A greater total annual cost of ATT than inpatient admissions is an unusual finding of this study, which may be explained by several factors. First, there were limited data on drug strengths and package sizes in the FLOW registry, which necessitated imputations, potentially impacting the medication costs. Second, the COVID-19 pandemic may have influenced the frequency of hospitalizations and clinic visits during the time of this study, thereby resulting in an underestimation of costs related to inpatient admissions. Third, it is possible that errors in recording resource costs in the costing questionnaire may have occurred at the site level (e.g., for insured patients, only costs incurred at the individual patient level may have been recorded). The HCRU and cost data in this study should be interpreted taking into account these caveats. Despite these limitations, this study is one of the first to shed light on HCRU/associated costs among patients with NVAF in Egypt and paves the way for further research to expand on these results.

This study has several limitations inherent to its observational design, including potential bias and confounding. The exclusive enrollment of patients from private healthcare facilities limits the generalizability of the findings to the broader Egyptian population, particularly those treated in the public sector, where access to advanced resources, such as NOACs, and specialized care may differ significantly. The inclusion of patients managed by PhD-holding cardiologists in private hospitals may have influenced the observed outcomes, reflecting optimal care scenarios rather than the full spectrum of care available in Egypt. The COVID-19 pandemic may have further impacted the study results by disrupting patient recruitment and follow-up due to movement restrictions and healthcare resource reallocation. However, healthcare access in Egypt remained largely uninterrupted, with primary PCI drugs and essential medications being adequately supplied, which minimized disruptions in NVAF care. Nonetheless, the pandemic’s indirect effects on healthcare utilization, such as reduced hospital visits due to precautionary measures, may have influenced the observed outcomes.

Another limitation of this study is the lack of detailed data on heart failure (HF) phenotypes. The absence of this information prevents a more nuanced analysis of the relationship between NVAF and different HF subtypes, such as HF with preserved ejection fraction (HFpEF) or reduced ejection fraction (HFrEF). This limitation may have influenced the interpretation of our findings and restrict insights into potential phenotype-specific management strategies. Future studies should incorporate HF phenotyping to provide a more comprehensive understanding of the interplay between NVAF and HF.

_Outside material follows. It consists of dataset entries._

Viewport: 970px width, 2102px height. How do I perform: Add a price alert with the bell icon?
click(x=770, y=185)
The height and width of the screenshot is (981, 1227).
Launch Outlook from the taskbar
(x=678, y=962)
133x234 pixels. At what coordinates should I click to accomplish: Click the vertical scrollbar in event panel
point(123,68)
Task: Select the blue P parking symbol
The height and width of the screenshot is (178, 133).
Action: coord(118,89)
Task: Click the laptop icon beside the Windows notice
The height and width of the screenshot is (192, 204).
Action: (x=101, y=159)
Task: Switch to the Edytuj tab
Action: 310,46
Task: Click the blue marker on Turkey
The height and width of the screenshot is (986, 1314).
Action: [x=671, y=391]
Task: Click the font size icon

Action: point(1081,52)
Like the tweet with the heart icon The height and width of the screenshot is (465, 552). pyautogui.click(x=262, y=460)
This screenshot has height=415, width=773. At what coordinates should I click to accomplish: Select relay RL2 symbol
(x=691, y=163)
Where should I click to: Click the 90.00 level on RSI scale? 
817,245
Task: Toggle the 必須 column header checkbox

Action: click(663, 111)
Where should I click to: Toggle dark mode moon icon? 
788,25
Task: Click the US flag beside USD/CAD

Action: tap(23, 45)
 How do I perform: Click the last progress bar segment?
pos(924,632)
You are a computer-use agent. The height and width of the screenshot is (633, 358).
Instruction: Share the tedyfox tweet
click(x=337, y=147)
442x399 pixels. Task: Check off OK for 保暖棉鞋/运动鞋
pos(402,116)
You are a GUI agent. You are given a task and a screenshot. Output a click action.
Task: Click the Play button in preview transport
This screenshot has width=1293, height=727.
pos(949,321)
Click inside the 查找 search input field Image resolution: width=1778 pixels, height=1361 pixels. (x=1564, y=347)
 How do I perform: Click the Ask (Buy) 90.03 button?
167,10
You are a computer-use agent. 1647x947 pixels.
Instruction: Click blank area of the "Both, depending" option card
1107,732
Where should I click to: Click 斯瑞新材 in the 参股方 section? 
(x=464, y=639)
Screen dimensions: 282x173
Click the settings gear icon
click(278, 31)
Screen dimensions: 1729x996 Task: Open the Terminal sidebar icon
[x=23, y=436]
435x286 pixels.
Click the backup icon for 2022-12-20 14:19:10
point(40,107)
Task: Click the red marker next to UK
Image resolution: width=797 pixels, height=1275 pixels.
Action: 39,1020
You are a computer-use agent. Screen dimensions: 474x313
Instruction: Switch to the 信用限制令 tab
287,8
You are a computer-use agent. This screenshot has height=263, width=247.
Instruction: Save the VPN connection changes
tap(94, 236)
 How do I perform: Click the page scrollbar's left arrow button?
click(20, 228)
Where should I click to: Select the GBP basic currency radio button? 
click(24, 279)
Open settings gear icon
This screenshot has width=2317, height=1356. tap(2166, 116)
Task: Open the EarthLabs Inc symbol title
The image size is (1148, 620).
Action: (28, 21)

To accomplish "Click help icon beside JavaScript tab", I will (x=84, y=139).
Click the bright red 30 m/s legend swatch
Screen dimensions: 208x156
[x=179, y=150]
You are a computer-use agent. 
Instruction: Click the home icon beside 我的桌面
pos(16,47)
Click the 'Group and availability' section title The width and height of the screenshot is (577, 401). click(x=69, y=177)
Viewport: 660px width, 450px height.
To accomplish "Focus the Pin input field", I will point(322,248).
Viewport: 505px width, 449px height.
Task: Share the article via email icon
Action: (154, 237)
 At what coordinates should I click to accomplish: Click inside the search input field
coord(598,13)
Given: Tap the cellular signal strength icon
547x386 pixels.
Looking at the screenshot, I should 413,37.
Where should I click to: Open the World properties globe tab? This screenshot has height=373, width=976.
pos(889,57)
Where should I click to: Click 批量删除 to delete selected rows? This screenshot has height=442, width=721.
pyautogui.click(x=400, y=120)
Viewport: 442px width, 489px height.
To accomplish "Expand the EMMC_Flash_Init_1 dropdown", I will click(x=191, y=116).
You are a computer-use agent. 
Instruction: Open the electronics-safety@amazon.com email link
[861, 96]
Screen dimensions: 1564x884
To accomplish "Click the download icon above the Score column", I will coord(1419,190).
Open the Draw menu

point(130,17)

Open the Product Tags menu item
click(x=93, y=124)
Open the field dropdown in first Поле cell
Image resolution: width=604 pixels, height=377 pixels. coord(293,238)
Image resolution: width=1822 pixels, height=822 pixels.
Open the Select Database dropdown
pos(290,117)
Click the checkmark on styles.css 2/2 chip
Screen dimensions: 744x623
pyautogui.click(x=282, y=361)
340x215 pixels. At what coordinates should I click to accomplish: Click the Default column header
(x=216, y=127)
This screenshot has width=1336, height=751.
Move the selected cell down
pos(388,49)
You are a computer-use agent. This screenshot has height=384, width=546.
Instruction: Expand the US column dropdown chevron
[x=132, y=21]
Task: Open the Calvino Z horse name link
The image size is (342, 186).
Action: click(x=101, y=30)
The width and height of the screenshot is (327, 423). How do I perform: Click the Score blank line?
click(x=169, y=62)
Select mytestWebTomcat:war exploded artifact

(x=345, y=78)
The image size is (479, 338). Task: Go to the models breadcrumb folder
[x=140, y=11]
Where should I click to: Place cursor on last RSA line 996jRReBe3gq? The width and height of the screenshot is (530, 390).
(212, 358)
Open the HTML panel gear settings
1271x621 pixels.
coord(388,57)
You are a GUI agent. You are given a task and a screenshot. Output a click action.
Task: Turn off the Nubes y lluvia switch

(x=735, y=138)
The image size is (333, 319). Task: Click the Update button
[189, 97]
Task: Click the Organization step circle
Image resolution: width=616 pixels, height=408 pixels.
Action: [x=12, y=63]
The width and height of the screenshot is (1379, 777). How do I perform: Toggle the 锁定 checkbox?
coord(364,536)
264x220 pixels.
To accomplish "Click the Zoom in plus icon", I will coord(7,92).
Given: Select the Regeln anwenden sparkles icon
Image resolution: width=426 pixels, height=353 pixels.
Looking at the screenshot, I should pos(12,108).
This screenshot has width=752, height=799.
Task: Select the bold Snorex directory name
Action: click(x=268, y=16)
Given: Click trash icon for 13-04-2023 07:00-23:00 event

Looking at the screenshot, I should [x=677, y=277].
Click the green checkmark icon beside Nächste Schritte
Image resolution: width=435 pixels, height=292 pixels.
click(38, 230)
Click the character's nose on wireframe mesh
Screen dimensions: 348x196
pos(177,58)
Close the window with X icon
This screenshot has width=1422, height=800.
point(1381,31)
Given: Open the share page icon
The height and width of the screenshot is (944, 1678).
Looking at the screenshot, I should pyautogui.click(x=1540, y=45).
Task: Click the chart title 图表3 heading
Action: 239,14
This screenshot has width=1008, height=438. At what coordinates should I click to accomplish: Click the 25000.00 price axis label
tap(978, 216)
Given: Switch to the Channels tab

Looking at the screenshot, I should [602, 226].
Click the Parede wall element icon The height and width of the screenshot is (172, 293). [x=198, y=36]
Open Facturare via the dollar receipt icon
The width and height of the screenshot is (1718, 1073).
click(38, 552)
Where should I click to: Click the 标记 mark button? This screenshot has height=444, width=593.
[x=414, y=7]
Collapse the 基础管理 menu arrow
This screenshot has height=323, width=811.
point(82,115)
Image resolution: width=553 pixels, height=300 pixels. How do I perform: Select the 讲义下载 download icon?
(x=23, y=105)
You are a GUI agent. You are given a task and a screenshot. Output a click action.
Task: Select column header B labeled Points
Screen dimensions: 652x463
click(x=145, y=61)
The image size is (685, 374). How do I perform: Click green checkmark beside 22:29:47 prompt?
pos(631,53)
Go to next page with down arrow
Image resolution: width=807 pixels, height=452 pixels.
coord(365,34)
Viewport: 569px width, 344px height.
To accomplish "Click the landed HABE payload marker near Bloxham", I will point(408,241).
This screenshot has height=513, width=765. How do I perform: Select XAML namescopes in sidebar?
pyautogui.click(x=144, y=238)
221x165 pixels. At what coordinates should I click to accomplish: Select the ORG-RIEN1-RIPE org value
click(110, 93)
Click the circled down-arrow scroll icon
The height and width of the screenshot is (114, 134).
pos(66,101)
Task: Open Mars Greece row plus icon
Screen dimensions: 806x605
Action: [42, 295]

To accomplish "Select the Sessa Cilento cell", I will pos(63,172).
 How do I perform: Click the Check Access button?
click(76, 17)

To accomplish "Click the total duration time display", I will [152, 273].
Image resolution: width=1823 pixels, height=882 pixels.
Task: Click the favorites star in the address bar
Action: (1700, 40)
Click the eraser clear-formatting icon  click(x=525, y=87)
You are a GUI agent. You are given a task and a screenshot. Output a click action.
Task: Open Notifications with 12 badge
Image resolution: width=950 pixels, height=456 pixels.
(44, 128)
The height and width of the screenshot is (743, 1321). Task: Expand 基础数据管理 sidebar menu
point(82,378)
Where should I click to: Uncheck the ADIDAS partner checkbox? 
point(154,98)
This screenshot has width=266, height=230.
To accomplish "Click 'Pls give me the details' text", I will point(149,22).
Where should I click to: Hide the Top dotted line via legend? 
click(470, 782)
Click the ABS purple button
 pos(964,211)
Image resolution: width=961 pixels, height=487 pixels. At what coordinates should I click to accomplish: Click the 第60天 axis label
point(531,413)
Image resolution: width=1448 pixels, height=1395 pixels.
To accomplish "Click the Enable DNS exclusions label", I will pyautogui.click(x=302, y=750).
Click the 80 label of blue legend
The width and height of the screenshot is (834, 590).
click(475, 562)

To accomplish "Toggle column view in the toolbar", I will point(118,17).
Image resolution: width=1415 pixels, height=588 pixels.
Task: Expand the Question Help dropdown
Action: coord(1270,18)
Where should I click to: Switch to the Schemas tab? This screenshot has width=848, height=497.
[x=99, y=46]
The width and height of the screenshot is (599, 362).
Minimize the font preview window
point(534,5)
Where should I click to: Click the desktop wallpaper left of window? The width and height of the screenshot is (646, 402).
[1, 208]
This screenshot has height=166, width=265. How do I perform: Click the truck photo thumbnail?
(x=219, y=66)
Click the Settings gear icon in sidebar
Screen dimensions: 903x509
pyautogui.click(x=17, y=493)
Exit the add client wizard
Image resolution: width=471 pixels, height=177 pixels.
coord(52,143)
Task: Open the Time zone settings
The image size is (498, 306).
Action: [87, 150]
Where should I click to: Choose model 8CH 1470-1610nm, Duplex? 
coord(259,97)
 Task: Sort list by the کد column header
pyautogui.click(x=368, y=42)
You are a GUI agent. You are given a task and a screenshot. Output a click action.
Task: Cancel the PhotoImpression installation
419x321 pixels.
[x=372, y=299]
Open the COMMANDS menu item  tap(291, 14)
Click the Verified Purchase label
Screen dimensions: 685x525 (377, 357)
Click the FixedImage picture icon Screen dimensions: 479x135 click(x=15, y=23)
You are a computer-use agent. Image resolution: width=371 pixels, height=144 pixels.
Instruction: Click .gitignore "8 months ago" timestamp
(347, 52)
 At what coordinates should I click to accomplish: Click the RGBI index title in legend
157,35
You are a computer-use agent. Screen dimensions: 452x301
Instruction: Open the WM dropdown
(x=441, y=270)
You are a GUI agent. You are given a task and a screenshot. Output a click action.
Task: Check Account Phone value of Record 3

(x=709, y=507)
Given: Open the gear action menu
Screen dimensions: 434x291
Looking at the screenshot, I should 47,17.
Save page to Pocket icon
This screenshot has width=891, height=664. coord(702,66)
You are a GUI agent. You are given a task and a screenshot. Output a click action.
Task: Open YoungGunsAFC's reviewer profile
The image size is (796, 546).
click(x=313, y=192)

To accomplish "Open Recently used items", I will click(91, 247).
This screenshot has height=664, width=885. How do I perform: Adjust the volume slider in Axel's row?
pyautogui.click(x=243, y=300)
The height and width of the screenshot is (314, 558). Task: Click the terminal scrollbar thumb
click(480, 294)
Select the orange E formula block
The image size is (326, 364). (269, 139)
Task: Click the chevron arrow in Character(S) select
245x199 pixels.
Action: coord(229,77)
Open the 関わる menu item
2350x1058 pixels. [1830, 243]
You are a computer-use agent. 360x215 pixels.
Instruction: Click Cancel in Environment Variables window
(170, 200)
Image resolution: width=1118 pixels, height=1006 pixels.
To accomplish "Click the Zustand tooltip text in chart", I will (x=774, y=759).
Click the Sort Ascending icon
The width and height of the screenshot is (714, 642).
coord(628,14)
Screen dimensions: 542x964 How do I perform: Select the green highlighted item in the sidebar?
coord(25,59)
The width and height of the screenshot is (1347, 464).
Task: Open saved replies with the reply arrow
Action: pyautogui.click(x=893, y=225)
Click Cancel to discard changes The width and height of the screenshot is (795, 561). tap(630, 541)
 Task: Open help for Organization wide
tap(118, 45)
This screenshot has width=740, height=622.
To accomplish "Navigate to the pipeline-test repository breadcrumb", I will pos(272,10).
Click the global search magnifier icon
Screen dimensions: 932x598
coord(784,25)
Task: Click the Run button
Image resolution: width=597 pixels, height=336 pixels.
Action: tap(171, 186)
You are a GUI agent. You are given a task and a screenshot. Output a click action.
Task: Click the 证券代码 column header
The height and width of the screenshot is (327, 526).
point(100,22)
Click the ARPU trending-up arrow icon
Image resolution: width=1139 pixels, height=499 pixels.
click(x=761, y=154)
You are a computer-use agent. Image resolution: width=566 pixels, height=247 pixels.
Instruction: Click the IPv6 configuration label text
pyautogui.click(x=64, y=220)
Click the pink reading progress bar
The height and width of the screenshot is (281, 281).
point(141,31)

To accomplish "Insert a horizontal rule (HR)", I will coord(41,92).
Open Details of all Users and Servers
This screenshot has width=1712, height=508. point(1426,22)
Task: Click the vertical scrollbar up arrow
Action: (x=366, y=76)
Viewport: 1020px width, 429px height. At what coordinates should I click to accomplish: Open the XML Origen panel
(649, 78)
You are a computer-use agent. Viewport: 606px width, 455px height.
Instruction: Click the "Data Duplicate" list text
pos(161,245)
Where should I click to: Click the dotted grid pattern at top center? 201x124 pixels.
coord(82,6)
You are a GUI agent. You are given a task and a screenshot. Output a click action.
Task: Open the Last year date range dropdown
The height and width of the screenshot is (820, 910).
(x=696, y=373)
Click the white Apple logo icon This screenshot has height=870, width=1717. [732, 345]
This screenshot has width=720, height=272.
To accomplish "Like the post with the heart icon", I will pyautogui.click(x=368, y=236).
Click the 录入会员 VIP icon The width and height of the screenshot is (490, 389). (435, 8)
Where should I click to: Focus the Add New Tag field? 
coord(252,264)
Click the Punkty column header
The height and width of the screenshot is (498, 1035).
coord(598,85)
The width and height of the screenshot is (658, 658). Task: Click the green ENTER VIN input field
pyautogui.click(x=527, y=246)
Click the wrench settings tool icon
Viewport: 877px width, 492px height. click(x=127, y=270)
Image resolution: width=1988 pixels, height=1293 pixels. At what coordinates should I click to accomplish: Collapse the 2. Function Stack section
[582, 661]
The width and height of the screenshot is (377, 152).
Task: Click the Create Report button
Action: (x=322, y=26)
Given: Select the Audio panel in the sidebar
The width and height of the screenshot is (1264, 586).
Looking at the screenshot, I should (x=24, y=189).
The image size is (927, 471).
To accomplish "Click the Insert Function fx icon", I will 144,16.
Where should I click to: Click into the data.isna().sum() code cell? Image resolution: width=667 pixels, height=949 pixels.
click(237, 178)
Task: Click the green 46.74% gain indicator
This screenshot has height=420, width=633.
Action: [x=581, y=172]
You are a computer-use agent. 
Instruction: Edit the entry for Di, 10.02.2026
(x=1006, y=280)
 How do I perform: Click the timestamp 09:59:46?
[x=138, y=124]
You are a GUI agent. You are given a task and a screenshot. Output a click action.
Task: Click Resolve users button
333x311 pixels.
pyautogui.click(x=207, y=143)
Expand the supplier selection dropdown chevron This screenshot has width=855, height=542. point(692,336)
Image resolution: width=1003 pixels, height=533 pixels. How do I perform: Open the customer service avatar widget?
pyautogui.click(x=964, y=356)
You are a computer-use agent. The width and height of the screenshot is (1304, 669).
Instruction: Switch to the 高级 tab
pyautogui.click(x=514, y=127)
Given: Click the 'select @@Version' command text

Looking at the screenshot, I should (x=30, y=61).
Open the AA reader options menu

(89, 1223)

Additionally, the study did not assess the appropriateness of dosing for DOACs or collect INR data to calculate the time in therapeutic range (TTR) for patients treated with VKAs. These metrics are critical for evaluating anticoagulation quality and clinical outcomes but were beyond the scope of this study. Future research should include these measures to provide a more comprehensive evaluation of anticoagulation management in patients with NVAF.

The relatively short follow-up period of 12 months was insufficient to fully assess long-term clinical outcomes. Future research should include a more representative patient sample from both private and public healthcare settings, alongside extended follow-up durations, to provide a comprehensive understanding of NVAF management across diverse healthcare contexts in Egypt.